One might note, however, that the only ‘action’ reliably reported in recent months is the targeting of poor internal migrants who sound vaguely foreign to Hindi-speaking ears.

And it is here that the Sigra non-saga intersects disturbingly with a much darker story — one that exposes what can happen when the BJP’s simplistic ‘Bangladeshi infiltrator’ narrative is applied not just clumsily, but brutally.

Just months ago, in an episode far grimmer than the Sigra farce, a young Bengali-speaking woman — 26-year-old Sunali Khatun from West Bengal’s Birbhum district — was arrested in Delhi, accused of being an illegal Bangladeshi, and forcibly pushed across the border. This, despite possessing valid Aadhaar and voter-ID documents. Her crime? Speaking Bangla while being poor enough to be invisible to the state until it needed bodies to fit its favourite storyline.

Sunali was not just vulnerable — she was heavily pregnant at the time of her deportation in June. Yet she, her husband Danish Sheikh, their eight-year-old son, and another family were handed over to the BSF and pushed into Bangladesh with no trial, no credible evidence, and no respect for due process. From there, she was taken into custody and held in a prison in Chapai Nawabganj.

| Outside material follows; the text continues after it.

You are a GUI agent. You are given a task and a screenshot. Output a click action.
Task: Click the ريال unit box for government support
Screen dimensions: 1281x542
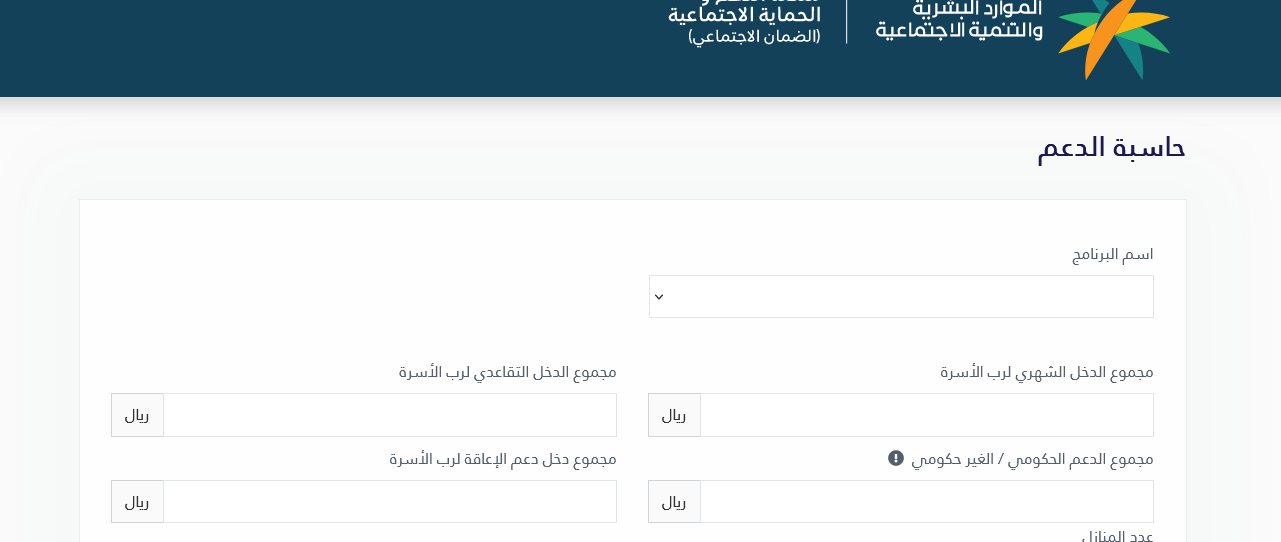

Her own testimony, published in the media after her eventual return, is harrowing: “It was torture.” She described being kept in a solitary cell, terrified, with only her son for company. Her husband was separated from her; she did not know if she would ever see him again. Her pregnancy advanced under conditions unfit for any human, let alone someone who had committed no crime.

It took 162 days, sustained legal pressure, media scrutiny, and finally the intervention of the Supreme Court of India, for the government to hurriedly negotiate her return on “humanitarian grounds”. On 5 December, she was brought back through the Mahadipur border in Malda and immediately hospitalised. Her husband remains stuck in Bangladesh, his fate uncertain.